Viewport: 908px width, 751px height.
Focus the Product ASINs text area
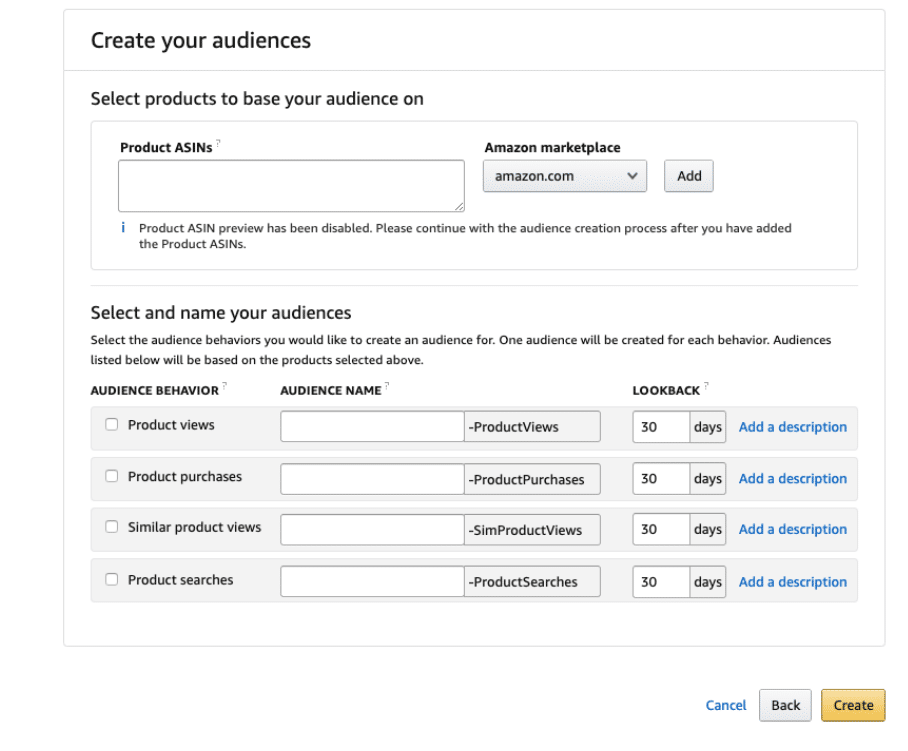(x=291, y=186)
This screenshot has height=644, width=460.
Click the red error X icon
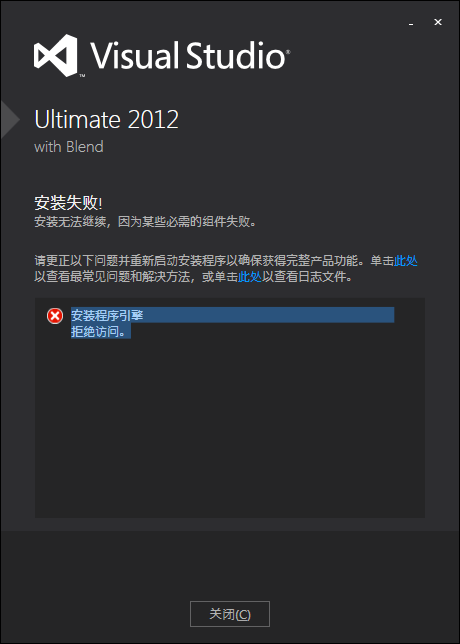tap(55, 316)
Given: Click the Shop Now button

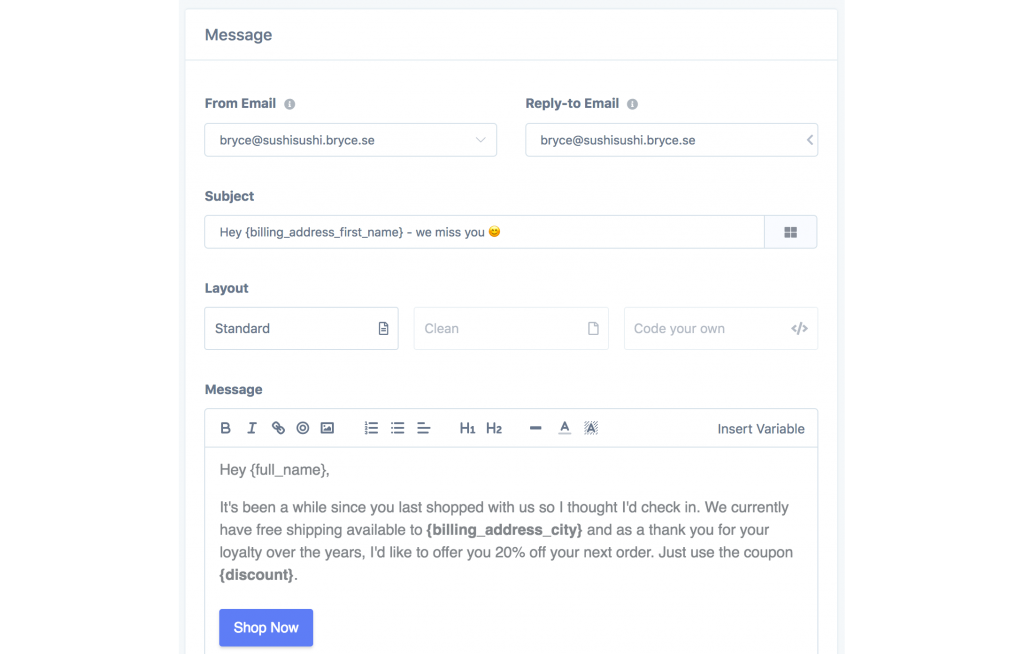Looking at the screenshot, I should point(266,627).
========
> Task requirements: Repeat the material line for line. Pictures stay out of the copy.

> Final answer:
Viewport: 908px width, 751px height.
Focus the Product ASINs text area
(x=291, y=186)
This screenshot has height=644, width=460.
Click the red error X icon
tap(55, 316)
Given: Click the Shop Now button

Looking at the screenshot, I should point(266,627).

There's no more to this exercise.